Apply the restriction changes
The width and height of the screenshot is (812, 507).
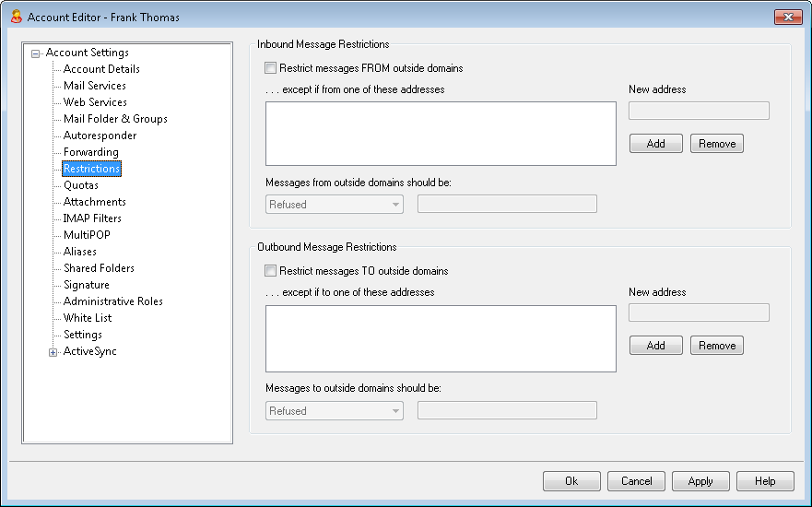[x=700, y=481]
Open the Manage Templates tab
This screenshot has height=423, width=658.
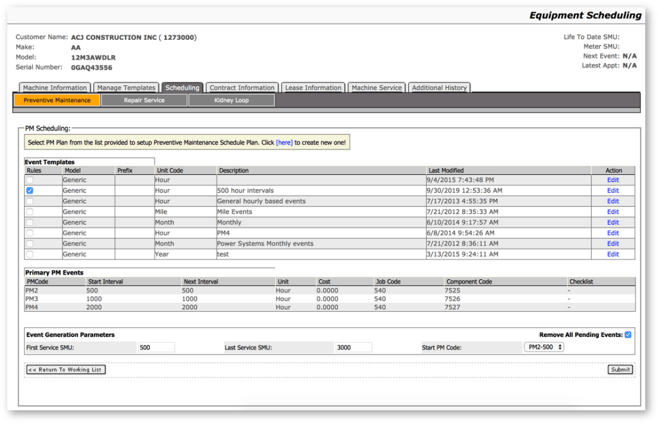[126, 88]

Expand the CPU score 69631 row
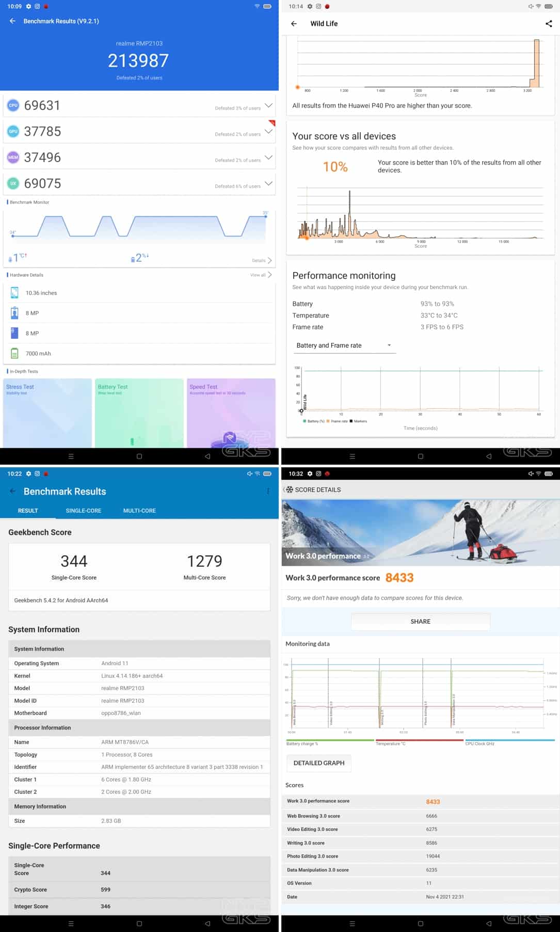[x=268, y=105]
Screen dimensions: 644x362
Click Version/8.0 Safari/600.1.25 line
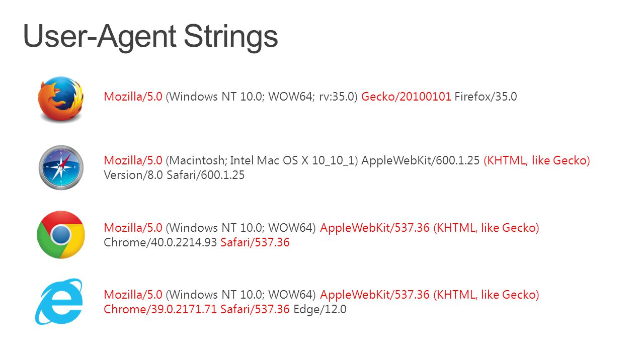[x=174, y=175]
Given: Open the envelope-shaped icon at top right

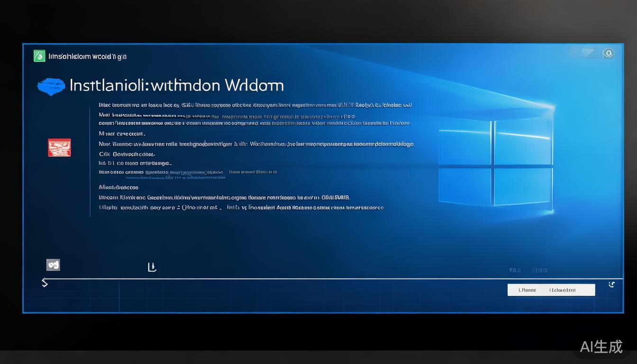Looking at the screenshot, I should [x=589, y=53].
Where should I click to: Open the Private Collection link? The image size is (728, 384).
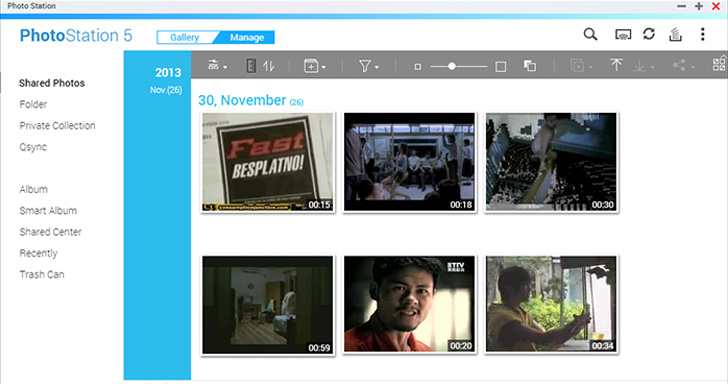pos(58,126)
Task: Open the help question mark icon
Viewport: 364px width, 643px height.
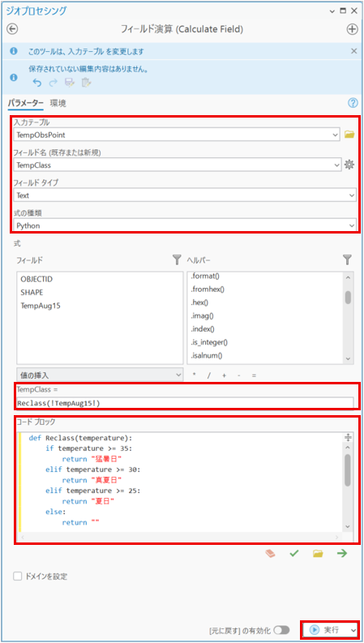Action: [353, 103]

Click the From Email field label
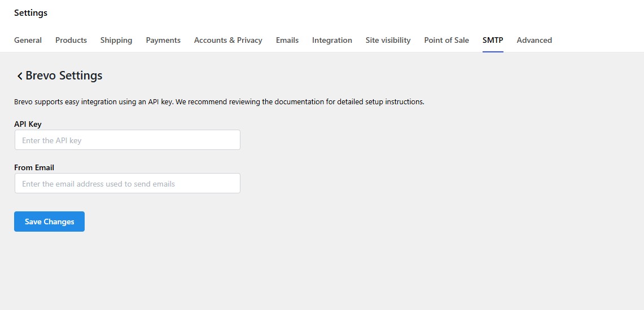point(34,167)
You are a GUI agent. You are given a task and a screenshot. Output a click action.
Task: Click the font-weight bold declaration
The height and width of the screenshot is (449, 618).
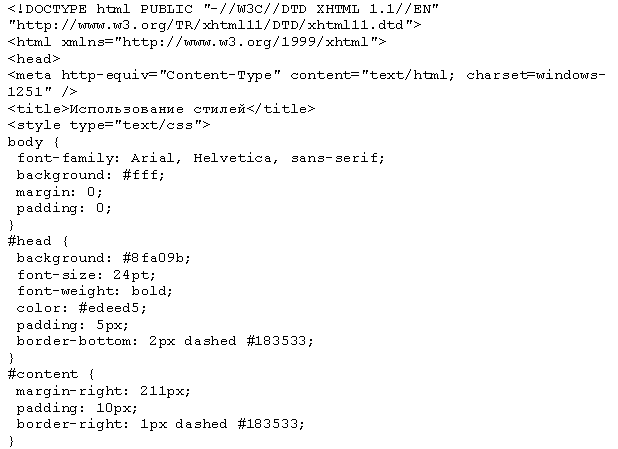95,291
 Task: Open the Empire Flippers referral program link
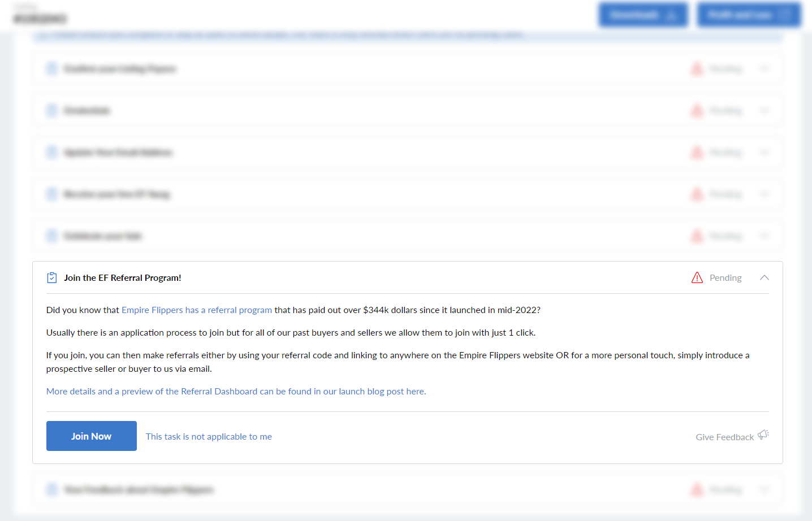(197, 310)
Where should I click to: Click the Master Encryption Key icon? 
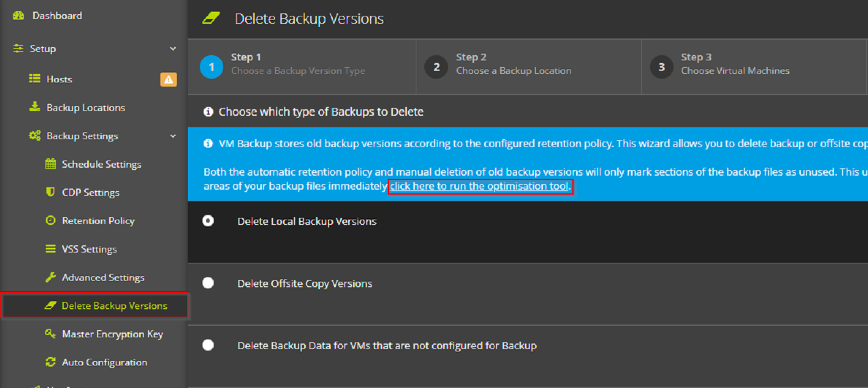coord(51,334)
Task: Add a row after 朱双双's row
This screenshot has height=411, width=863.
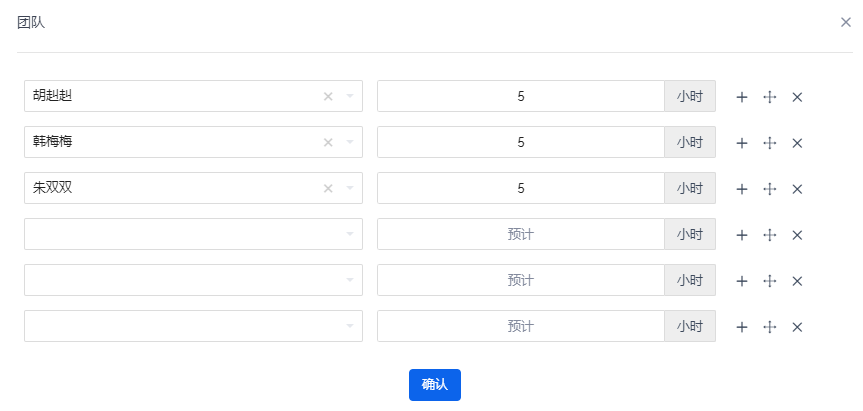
───
* _About this exercise_: The answer should contain all the material above, copied exactly, and no images.

* _Result of this task_:
Apply the restriction changes
The width and height of the screenshot is (812, 507).
[x=700, y=481]
Open the Manage Templates tab
This screenshot has height=423, width=658.
[126, 88]

Expand the CPU score 69631 row
[x=268, y=105]
Screen dimensions: 644x362
Click Version/8.0 Safari/600.1.25 line
[x=174, y=175]
Given: Open the envelope-shaped icon at top right

Looking at the screenshot, I should [x=589, y=53].
Where should I click to: Open the Private Collection link? The image size is (728, 384).
pos(58,126)
Task: Open the help question mark icon
Viewport: 364px width, 643px height.
Action: [353, 103]

Click the From Email field label
point(34,167)
You are a GUI agent. You are given a task and a screenshot. Output a click action.
Task: Click the font-weight bold declaration
The height and width of the screenshot is (449, 618).
95,291
 Task: Open the Empire Flippers referral program link
(197, 310)
Where should I click to: Click the Master Encryption Key icon? 
coord(51,334)
Task: Add a row after 朱双双's row
This screenshot has height=411, width=863.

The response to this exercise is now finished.